◆ **Exercise requirements**: After locating the line that contains "You are a computer-use agent. The", output that line and each one following it, exactly, to the end of the entries. No pictures.
━━━ Data for this task
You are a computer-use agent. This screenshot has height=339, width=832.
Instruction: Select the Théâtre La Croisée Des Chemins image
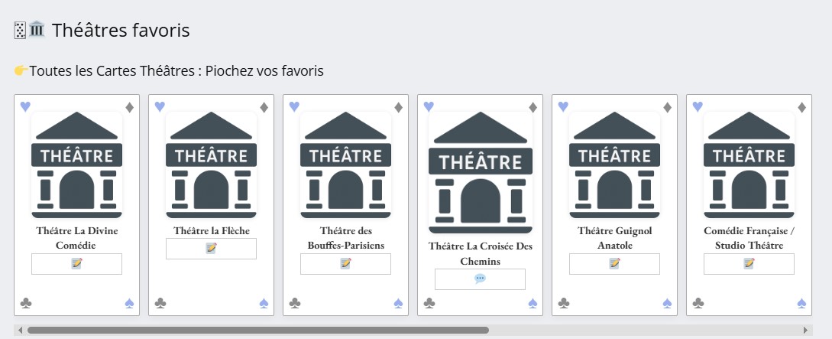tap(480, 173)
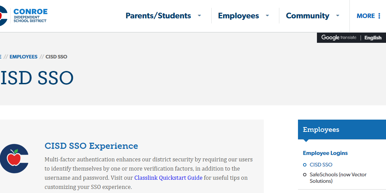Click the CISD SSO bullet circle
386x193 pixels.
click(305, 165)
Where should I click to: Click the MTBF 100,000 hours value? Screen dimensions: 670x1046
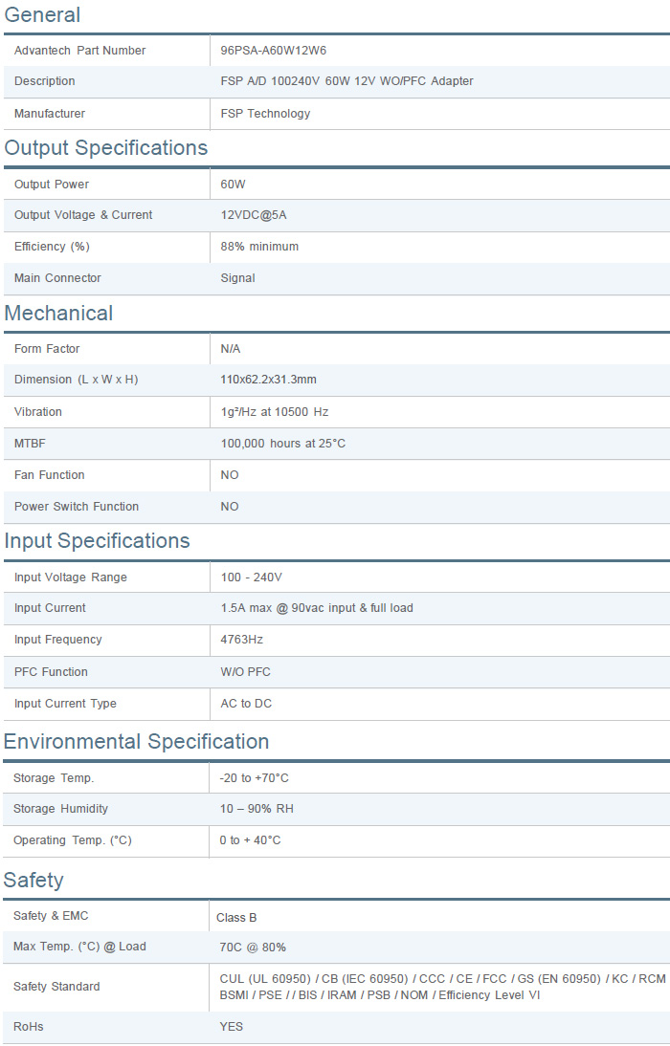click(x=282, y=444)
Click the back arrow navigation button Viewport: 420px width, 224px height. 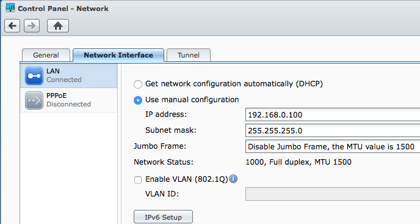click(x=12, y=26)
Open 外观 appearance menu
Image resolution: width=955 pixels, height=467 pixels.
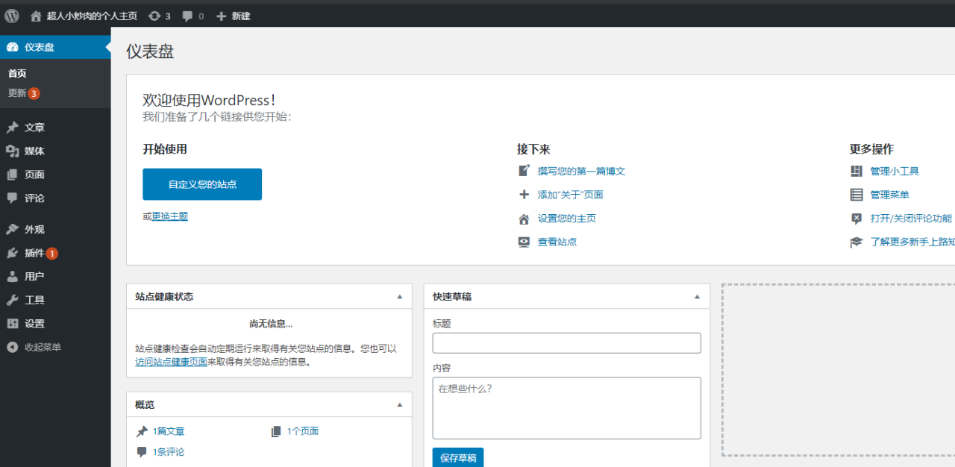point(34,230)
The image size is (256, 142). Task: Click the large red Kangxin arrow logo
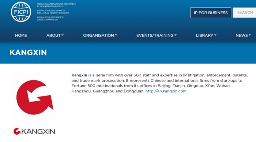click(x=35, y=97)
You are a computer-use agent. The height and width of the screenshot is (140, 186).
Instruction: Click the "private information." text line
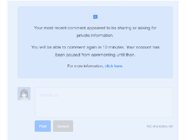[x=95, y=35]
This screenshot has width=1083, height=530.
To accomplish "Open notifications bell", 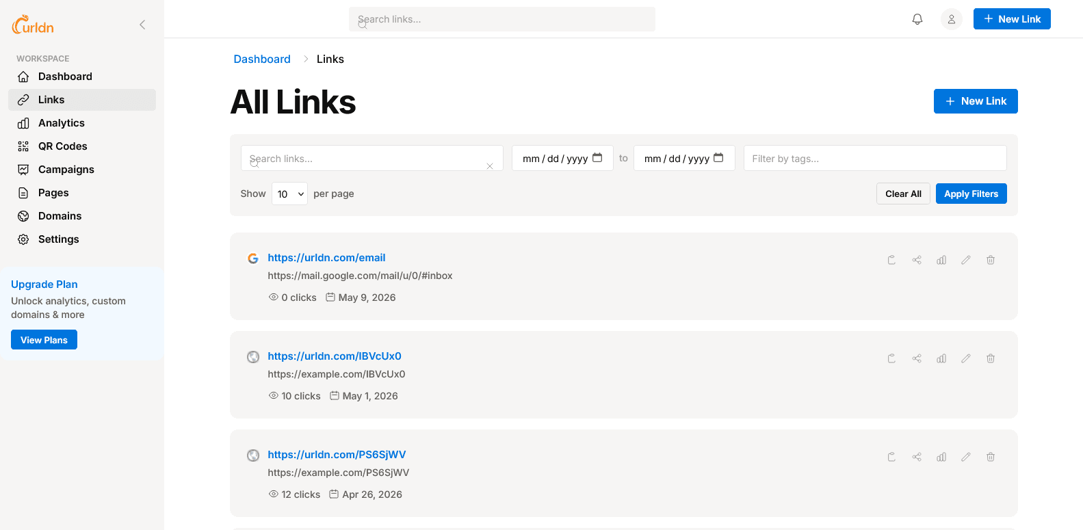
━━━━━━
◆ **Your solution**:
You are a computer-use agent. The height and width of the screenshot is (140, 186).
Instruction: Click the "private information." text line
[x=95, y=35]
This screenshot has width=1083, height=530.
To accomplish "Open notifications bell", 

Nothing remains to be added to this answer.